Industrially produced trans fats (also called industrially produced trans-fatty acids) are commonly found in packaged foods, baked goods, cooking oils, and spreads. Trans fat consumption is responsible for 500 000 premature deaths from coronary heart disease worldwide each year.

Dr. Tedros Adhanom Ghebreyesus, WHO Director-General, said, “Trans fat has no known benefits, and poses major health risks that cause huge costs to health systems.” “In contrast, eliminating trans fat is cost-effective and has enormous benefits for health. Simply put, trans fat is a toxic chemical that kills, and should have no place in food. This once again It’s time for everyone to get rid of it.

Currently, 9 of the 16 countries with the highest estimated proportion of coronary heart disease deaths from trans fat consumption do not have a best practice policy. They are Australia, Azerbaijan, Bhutan, Ecuador, Egypt, Iran (Islamic Republic), Nepal, Pakistan and the Republic of Korea.

Best practices in trans fat elimination policies follow specific criteria established by the WHO and limit industrially produced trans fats in all settings. There are two best practice policy options: 1) a mandatory national limit of 2 grams of industrially produced trans fat per 100 grams of total fat in all foods; and 2) a mandatory national ban on the production or use of partially hydrogenated oils (a major source of trans fats) as an ingredient in all foods.

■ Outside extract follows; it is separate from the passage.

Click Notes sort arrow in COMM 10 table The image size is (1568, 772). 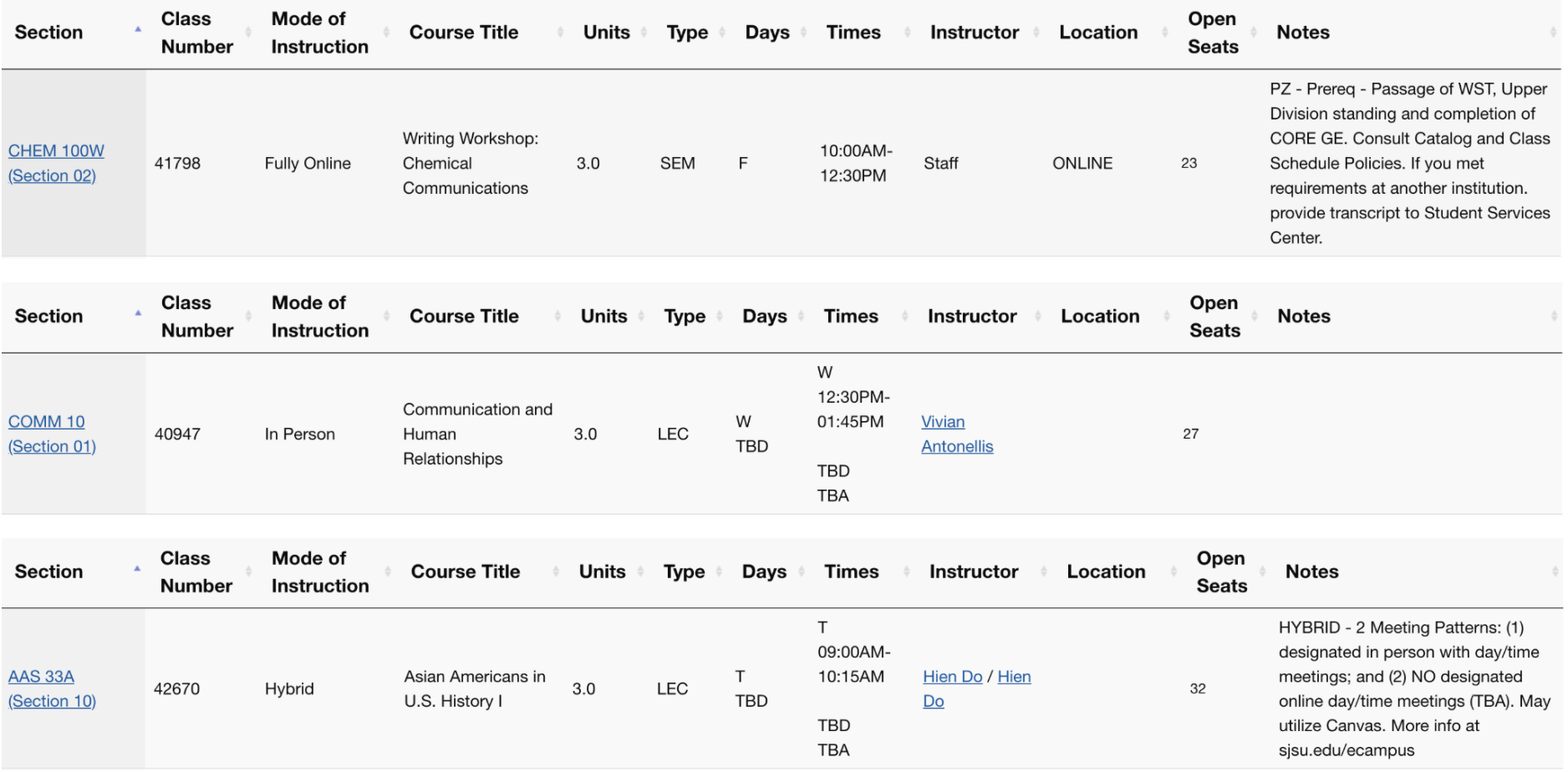tap(1554, 317)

“Progress on eliminating trans fat is at risk of stalling, and trans fat continues to kill people,” said Dr. Tom Frieden, President and CEO of Resolve to Save Lives. “Every government can now stop these preventable deaths by passing best practice policy. The days of trans fat killing people are numbered – but governments must act to end this preventable tragedy.”

While most trans fat elimination policies have been implemented in high-income countries (mostly in the US and Europe), a growing number of middle-income countries are implementing or adopting these policies, including Argentina, Bangladesh, India, Paraguay, , Philippines and Ukraine. Best practice policies are also being considered in 2023 in Mexico, Nigeria and Sri Lanka. If passed, Nigeria would be the second and most populous country in Africa to implement a best practice trans fat elimination policy. No low-income country has yet adopted a best practice policy to eliminate trans fat.

In 2023, WHO recommends that countries focus on these four areas: best practice policy, surveillance and monitoring, adoption of healthy oil substitution and advocacy. WHO guidance has been developed to help countries make rapid progress in these areas.

WHO encourages food manufacturers to eliminate industrially produced trans fats from their products in line with the commitment made by the International Food and Beverage Alliance (IFBA). Major suppliers of oils and fats are being called upon to remove industrially produced trans fats from products sold to food manufacturers globally.

report called WHO report on global trans fat elimination 2022 Countdown to 2023It is an annual status report published by WHO in collaboration with Resolve to Save Lives to track progress towards the goal of trans fat elimination by 2023.

To Editors:

The World Health Organization has partnered with Resolve to Save Lives, a non-profit organization, to support the development and implementation of the REPLACE Action Package. Launched in 2018, WHO’s REPLACE action package provides a strategic approach to eliminating industrially produced trans fats from the national food supply.

Since 2017, Bloomberg Philanthropies has supported Resolve to Save global efforts to save lives from heart disease.